:: Assigned task ::
From the passage on Security Council Resolution 1717, reproduce word for word the stretch starting at "United Nations Security Council Resolution 1717 was" and ending at "Fremr (Czech Republic)".

:: Reading passage ::
Security Council composition
- Permanent members: China; France; Russia; United Kingdom; United States;
- Non-permanent members: Argentina; Rep. of the Congo; Denmark; Ghana; Greece; Japan; Peru; Qatar; Slovakia; Tanzania;

= United Nations Security Council Resolution 1717 =

United Nations Security Council Resolution 1717 was adopted unanimously on October 13, 2006; after recalling resolutions 955 (1995), 1165 (1998), 1329 (2000), 1411 (2002), 1431 (2002), 1449 (2002), 1503 (2003) and 1534 (2004) on Rwanda, the Council extended the terms of temporary judges at the International Criminal Tribunal for Rwanda (ICTR).

==Resolution==
===Observations===
The Council recalled that 18 temporary judges were elected to the ICTR by the United Nations General Assembly on June 25, 2003. It also recalled Resolution 1684 (2006) that extended the terms of permanent judges serving at the ICTR.

===Acts===
The following 18 ad litem judges had their terms extended until December 31, 2008:

- Aydin Sefa Akay (Turkey)
- Florence Rita Arrey (Cameroon)
- Solomy Balungi Bossa (Uganda)
- Robert Fremr (Czech Republic)
- Taghrid Hikmet (Jordan)

:: Data block ::
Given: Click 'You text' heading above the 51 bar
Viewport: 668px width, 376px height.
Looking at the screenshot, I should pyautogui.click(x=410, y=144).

:: Response ::
United Nations Security Council Resolution 1717 was adopted unanimously on October 13, 2006; after recalling resolutions 955 (1995), 1165 (1998), 1329 (2000), 1411 (2002), 1431 (2002), 1449 (2002), 1503 (2003) and 1534 (2004) on Rwanda, the Council extended the terms of temporary judges at the International Criminal Tribunal for Rwanda (ICTR).

==Resolution==
===Observations===
The Council recalled that 18 temporary judges were elected to the ICTR by the United Nations General Assembly on June 25, 2003. It also recalled Resolution 1684 (2006) that extended the terms of permanent judges serving at the ICTR.

===Acts===
The following 18 ad litem judges had their terms extended until December 31, 2008:

- Aydin Sefa Akay (Turkey)
- Florence Rita Arrey (Cameroon)
- Solomy Balungi Bossa (Uganda)
- Robert Fremr (Czech Republic)